前に越前(福井)編で、北陸には謎の洋食文化があるようだ、と書いたことを覚えているでしょうか?
金沢で僕が気になっていたのは、市内の複数の洋食店で供されているハントンライスなるご当地メニュー。
簡単に言うと、オムライスに白身魚のフライを乗せてケチャップとタルタルソースをかけた料理。僕はこれを老舗の洋食店・グリルオーツカでいただいたのですが、はじめて食べるのに懐かしいお味。昭和という時代の幸福な空気を思い出し、ぺろりと平らげてしまいました。

金沢

金沢は、北陸新幹線が開通してから、訪れるたびに町がこぎれいに整っていくような印象。

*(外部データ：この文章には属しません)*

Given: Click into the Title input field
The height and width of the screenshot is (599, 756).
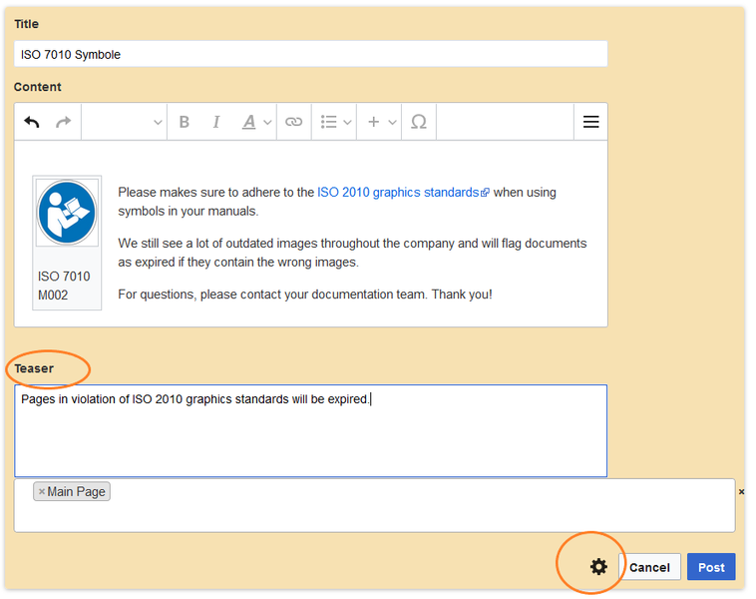Looking at the screenshot, I should (x=310, y=54).
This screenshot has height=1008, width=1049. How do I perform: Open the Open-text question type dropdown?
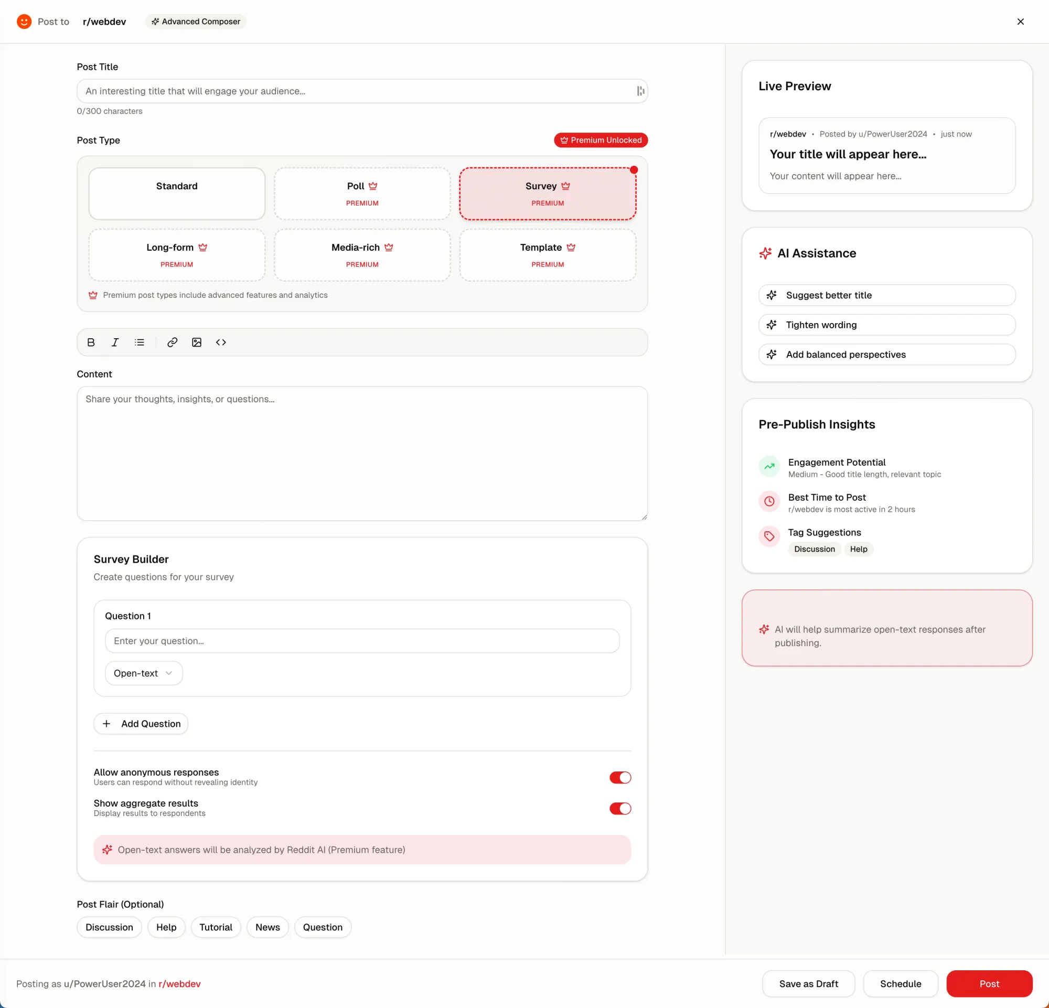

加賀百万石の文化遺産とシックでモダンな街並み。古いものと新しいものが美しく調和している金沢ですが、その間を結ぶ時代……昭和の生活の断片もどこかに残っていてほしいもの。それが旅人の勝手な希望であることは承知しているけれど、上でお話ししたようなお店は、やはり貴重な存在だと思います。
九谷焼からはじめた話が随分と脱線してしまいましたが、今回は、心おきなく旅できていた日々のことを愛おしみつつ、金沢でのちょっとしたこぼれ話を集めてみました。